自分の誠実さを評価されたいと願っています。
第5機能 Ti(EIE, ESE)
時間と手間を惜しまずに、主に常識の観点から見て「すべてが明確な場所」を探し、「何かが不明瞭なままになっている場所」を避けようとします。
「複雑な物事を、もっと理解しやすくする方法を知っている人」を必要としており、それが出来る人に執着します。
もしも誰かから「これを理解するのは難しいだろう」と言われた場合、「理解しよう」と試みさえしません。逆に「これはわかりやすい」と言われれば、理解しようとする気になります。
他人の理解をはじめとして、一般的にどんな論理にも非常に影響されやすいため、これらのタイプの人々は、最も奇妙で非現実的なことを簡単に信じてしまったり、あっけなく言いくるめられたりします。
学ぶことが好きで、特にすべてを事細かく説明してくれるような講義が好みです。逆に、用語や事実をひととおり説明するだけの講義はあまり好きではありません。彼らはもっと詳しい話を求めているからです。
理屈を持ち出されると、簡単にだまされてしまうかもしれません。
すべてを単純明快に説明してくれる人がいる場所は、どんな場所でも好きです。
◆◆◆
もしも何かを理解できない場合、彼らはわざと馬鹿なフリをしたり、興味がないフリをしたり、退屈しているフリをします。

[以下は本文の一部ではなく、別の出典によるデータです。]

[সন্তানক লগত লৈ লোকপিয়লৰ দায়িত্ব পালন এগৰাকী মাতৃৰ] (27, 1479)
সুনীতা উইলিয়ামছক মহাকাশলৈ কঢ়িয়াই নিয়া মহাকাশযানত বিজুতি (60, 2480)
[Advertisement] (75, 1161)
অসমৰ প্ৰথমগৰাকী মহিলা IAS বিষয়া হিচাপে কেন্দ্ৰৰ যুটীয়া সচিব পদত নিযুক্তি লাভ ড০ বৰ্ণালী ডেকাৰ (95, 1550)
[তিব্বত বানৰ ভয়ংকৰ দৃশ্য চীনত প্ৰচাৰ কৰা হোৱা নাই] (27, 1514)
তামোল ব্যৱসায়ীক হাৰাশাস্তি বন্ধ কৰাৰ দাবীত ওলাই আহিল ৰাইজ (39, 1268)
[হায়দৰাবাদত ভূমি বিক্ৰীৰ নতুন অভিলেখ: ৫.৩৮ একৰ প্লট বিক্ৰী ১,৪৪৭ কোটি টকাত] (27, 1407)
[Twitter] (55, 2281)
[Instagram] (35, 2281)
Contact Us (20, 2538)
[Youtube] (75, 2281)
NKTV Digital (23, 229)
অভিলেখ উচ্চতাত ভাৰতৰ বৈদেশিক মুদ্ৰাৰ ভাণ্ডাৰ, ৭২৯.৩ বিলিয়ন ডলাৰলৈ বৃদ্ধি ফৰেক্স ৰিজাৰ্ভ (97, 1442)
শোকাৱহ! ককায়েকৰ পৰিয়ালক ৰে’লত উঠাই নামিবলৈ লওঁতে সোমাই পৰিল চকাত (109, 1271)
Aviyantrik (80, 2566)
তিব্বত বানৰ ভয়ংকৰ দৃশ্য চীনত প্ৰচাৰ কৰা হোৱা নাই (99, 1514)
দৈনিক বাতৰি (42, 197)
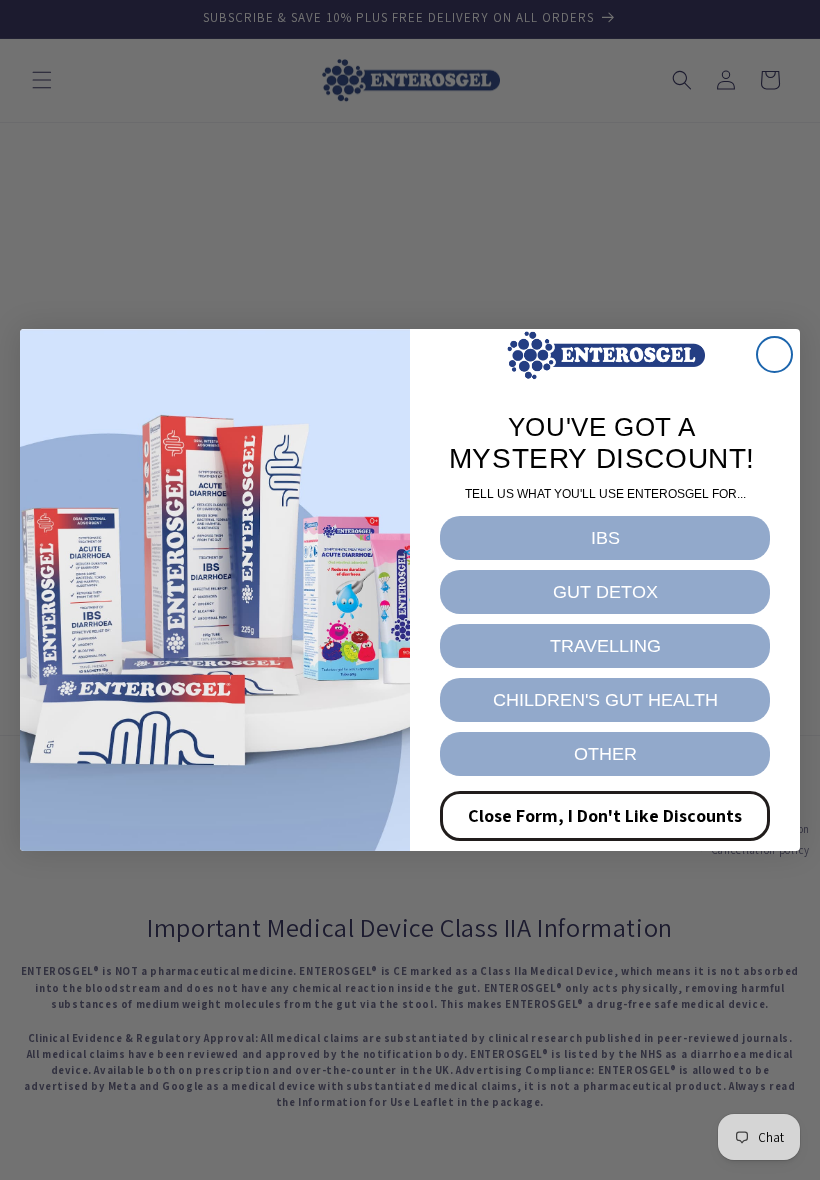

「実際には知っているにもかかわらず、知らないフリをする人」には腹を立てます。これは、まるで小馬鹿にされているような気分になってしまうからです。
彼らにとって最良の環境は、すべてが100%理解できる場所です。
訳注
- ^ Tiを重視するタイプ:全てのアルファクアドラ(ILE, SEI, ESE, LII)とベータクアドラ(SLE, IEI, LSI, EIE)のタイプ。また、Tiを重視するタイプはいずれも二分法「主観主義」でもあるため、Tiを重視しした場合の特徴を知りたい場合、本記事以外にアルファ、ベータクアドラの記述と、主観主義の記述が参考になる。
- ^ 知識を得るために外部の権威に頼る:Teが重視するタイプが好むこと。
- ^ 内部ロジック:論理的な繋がりや論理的整合性のこと。掃除機に例えると、掃除機が動く原理がここでいう「内部ロジック(Ti)」に相当する。ちなみに掃除機の使い方、修理の仕方はTe。
- ^ 例えばLIE, LSEにとって、「掃除機を修理するにはどうすればいいか(=正しい手順は何かという話、つまり情報要素Teの範疇の話)」には興味をそそられるが、掃除機がどのような原理で動いているか(=掃除機という論理システムが持つ内部ロジック)は「どうでもいい情報」だと感じやすい。関連記事「外向的論理 Te - 第1機能 Te(LSE, LIE)」
- ^ 第1機能(先導機能)は「不活性」という性質を持つ機能だと言われている(不活性の対義語は機能)。この不活性という性質を持つ機能は、外部からの影響を受けにくいとされる。不活性:モデルAの第1機能、第4機能、第6機能、第7機能。関連記事:「機能の特殊化」こちらの記事では、「接触/不活性」と「受容/生成」の2つの性質の組み合わせから、モデルAの各機能の性質を紐解いている。